TASK DATA
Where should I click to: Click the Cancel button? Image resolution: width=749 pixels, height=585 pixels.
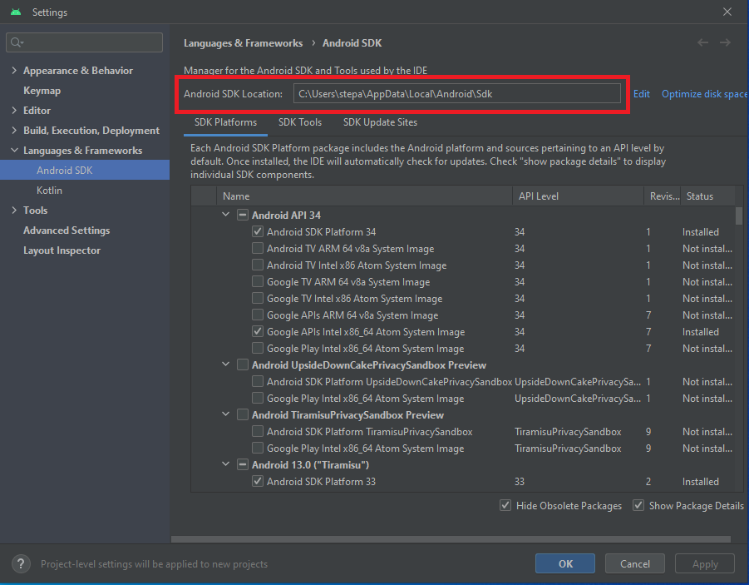[x=635, y=563]
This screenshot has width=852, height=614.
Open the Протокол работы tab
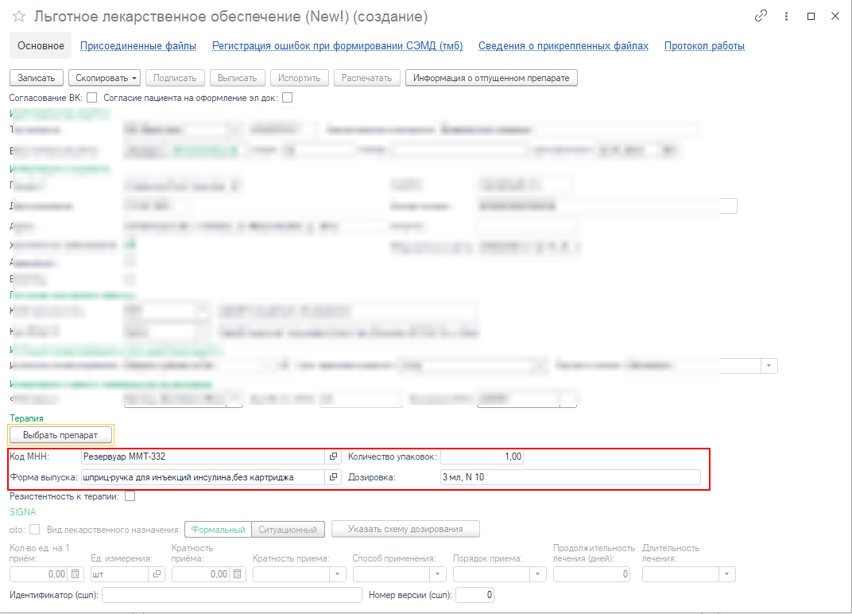(x=704, y=46)
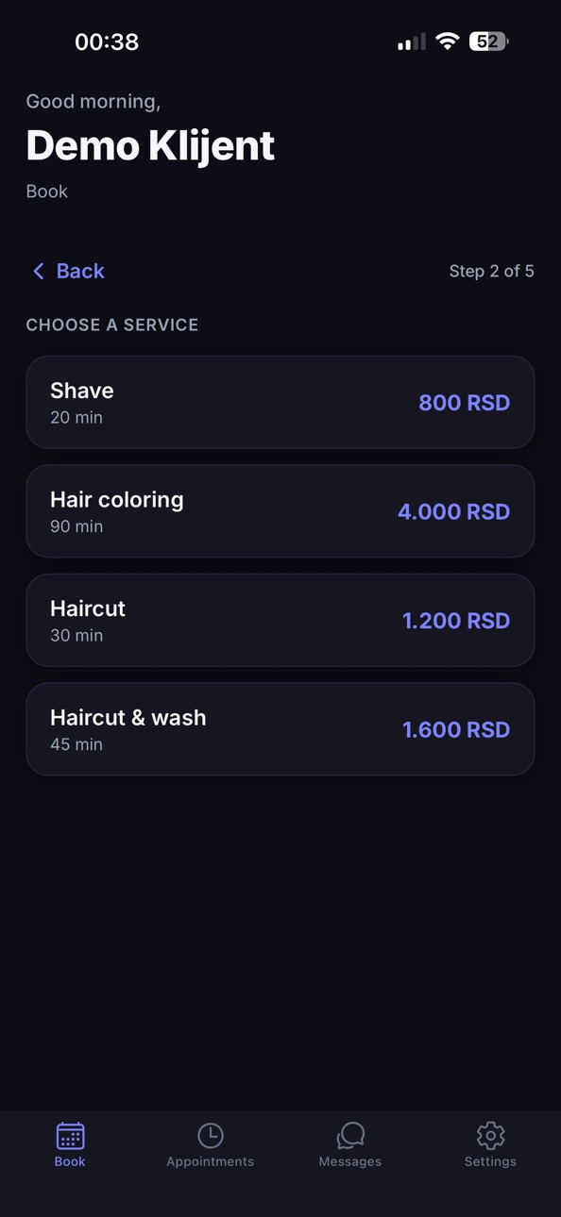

WORK REQUEST
An exact copy of every record above is needed, with all pictures left out.

REPLY
Where should I click to: Click the Cancel button? Image resolution: width=749 pixels, height=585 pixels.
[x=635, y=563]
This screenshot has width=852, height=614.
Open the Протокол работы tab
(x=704, y=46)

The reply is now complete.